Hanya maut yang dapat memisahkan mereka.

***

“Sah?”
“Saaahh!” Seiring dengan suara saksi yang membahana, senyum Aliyah dan Hasan

merekah. Hasan mengecup lembut kening pujaan hatinya.

“Damare1! Ada apa ini ribut-ribut?” Hening mencekam menjalari setiap manusia yang

hadir di sana. Suara Budanco2 Nagata seolah merobek setiap harapan yang baru saja

digantung di udara. Mereka tahu, ini akhirnya. Mereka tahu.

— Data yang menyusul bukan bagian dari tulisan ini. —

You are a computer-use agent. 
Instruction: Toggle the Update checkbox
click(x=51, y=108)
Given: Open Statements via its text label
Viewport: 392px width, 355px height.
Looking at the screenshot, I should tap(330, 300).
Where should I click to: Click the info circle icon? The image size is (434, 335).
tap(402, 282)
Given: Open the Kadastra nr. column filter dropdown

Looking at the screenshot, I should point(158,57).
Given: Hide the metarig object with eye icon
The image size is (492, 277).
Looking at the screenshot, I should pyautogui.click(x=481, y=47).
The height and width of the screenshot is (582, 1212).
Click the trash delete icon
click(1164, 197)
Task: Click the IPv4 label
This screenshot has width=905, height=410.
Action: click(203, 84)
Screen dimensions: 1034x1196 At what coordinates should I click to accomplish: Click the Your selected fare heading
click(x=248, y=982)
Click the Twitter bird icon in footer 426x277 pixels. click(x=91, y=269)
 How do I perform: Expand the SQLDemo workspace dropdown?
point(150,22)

“Semua pria di bawah berusia 15 hingga 60 tahun, ikut Budanco Akashi! Semua wanita

berusia 10 hingga 30 tahun, ikuti saya!”

“Tidakkk! Nduuukkk3!” teriak seorang bapak sembari berusaha mencegah saat anak

gadisnya yang masih belia itu ditarik paksa oleh anak buah Budanco Nagata.

“Diam! Bapak ikut saya!” Budanco Akashi yang serak dan berat mengingatkan bapak

tersebut akan banyaknya senapan yang mengarah padanya. Tertunduk lesu, pria paruh baya itu

tak punya pilihan selain diam dan menuruti perintah tentara Jepang.

Isak tangis dan teriakan tidak rela itu tenggelam dalam bentakan tentara yang

menggelegar. Orang-orang berusaha melarikan diri, tapi upaya tersebut tidak membuahkan

hasil karena jumlah tentara yang berjaga terlalu banyak. Di antara mereka, ada sepasang

manusia yang berpelukan dan menangis tersedu-sedu.

“Maafkan aku, Aliyah. Maaf,” Hasan berujar di sela isaknya. Tangannya yang berbalut

kulit sawo matang mendekap gadis yang lemas tak berdaya itu seolah mereka tidak akan

pernah bertemu lagi. Aliyah membenamkan wajahnya dalam pelukan suaminya. Menangis.

Meratap.

1 Bentuk kasar untuk menyuruh diam dalam bahasa Jepang

2 Panggilan untuk komandan regu

3 Panggilan untuk anak perempuan dalam bahasa Jawa


“Aah, utsukushii4 … kita dapat permata di sini.” Budanco Nagata memanggil

pasukannya dengan siulan nakal.

“Persetan dengan kau. Dia milikku.” Mata Hasan bersinar nyalang penuh kemarahan.

Semakin erat ia merengkuh istrinya, berusaha memberikan rasa aman di tengah situasi yang

mencekam. Namun, tubuh Hasan yang kurus kering tentu saja bukan tandingan untuk sang

tentara Jepang yang kekar dan gagah. Dengan sekali sentakan, Budanco Nagata berhasil

melepaskan Aliyah dari pelukan Hasan dan membawanya pergi.

***

Bau apak dan keringat terus memenuhi hidung Hasan ke mana pun ia menoleh.

Manusia-manusia berjejalan di mobil bak militer dengan tampang yang sama. Raut-raut

manusia yang putus asa, kalut, sedih, panik, dan ketakutan.

Di mobil yang berbeda, wanita-wanita juga dijejalkan dalam kondisi yang sama. Namun,

Aliyah tidak ada di sana. Dalam mobil khusus, Aliyah dibawa oleh Budanco Nagata ke barak

militer. Sepanjang jalan, Aliyah hanya dapat memejamkan matanya. Tak berani bersuara, tak

berani bergeming. Ia dapat merasakan jemari Nagata mengusap pipinya lembut, menyusuri

bibirnya yang mungil kemerahan. Kelembutan yang membuatnya semakin bergidik ngeri.

“Sabar, Hime sayang. Kita akan sampai di Surabaya sebentar

lagi.” “Itu bukan namaku!”

Dengan keberanian yang entah dari mana datangnya, Aliyah menepis tangan dingin

yang bertanggung jawab atas kematian ratusan manusia sebangsanya.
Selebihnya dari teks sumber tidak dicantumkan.